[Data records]
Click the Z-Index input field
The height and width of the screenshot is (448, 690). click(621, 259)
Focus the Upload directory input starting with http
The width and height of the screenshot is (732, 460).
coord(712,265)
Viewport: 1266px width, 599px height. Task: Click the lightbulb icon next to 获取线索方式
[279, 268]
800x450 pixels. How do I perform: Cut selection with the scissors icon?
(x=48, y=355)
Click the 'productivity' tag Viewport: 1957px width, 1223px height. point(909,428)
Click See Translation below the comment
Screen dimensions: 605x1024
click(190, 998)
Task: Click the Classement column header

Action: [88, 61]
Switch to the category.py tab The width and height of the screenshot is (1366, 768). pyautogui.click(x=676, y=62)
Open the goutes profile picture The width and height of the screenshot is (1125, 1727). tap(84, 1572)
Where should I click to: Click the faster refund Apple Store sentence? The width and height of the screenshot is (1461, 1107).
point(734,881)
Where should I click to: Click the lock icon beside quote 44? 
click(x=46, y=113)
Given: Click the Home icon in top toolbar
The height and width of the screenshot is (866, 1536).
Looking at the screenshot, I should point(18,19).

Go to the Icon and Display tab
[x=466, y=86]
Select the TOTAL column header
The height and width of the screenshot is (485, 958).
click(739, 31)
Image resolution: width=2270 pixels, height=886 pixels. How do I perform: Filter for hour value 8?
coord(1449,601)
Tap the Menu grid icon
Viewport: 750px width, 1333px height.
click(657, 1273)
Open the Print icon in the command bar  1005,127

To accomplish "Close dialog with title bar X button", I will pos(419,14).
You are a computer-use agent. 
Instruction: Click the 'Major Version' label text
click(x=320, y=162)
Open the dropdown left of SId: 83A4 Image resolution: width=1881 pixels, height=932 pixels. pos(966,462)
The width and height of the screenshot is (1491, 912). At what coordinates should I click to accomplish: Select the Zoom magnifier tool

• [What the exercise asks]: Pick out, from the lines above, every one that contains the string "accomplish".

• [Your solution]:
To accomplish "Close dialog with title bar X button", I will pos(419,14).
The width and height of the screenshot is (1491, 912). At what coordinates should I click to accomplish: Select the Zoom magnifier tool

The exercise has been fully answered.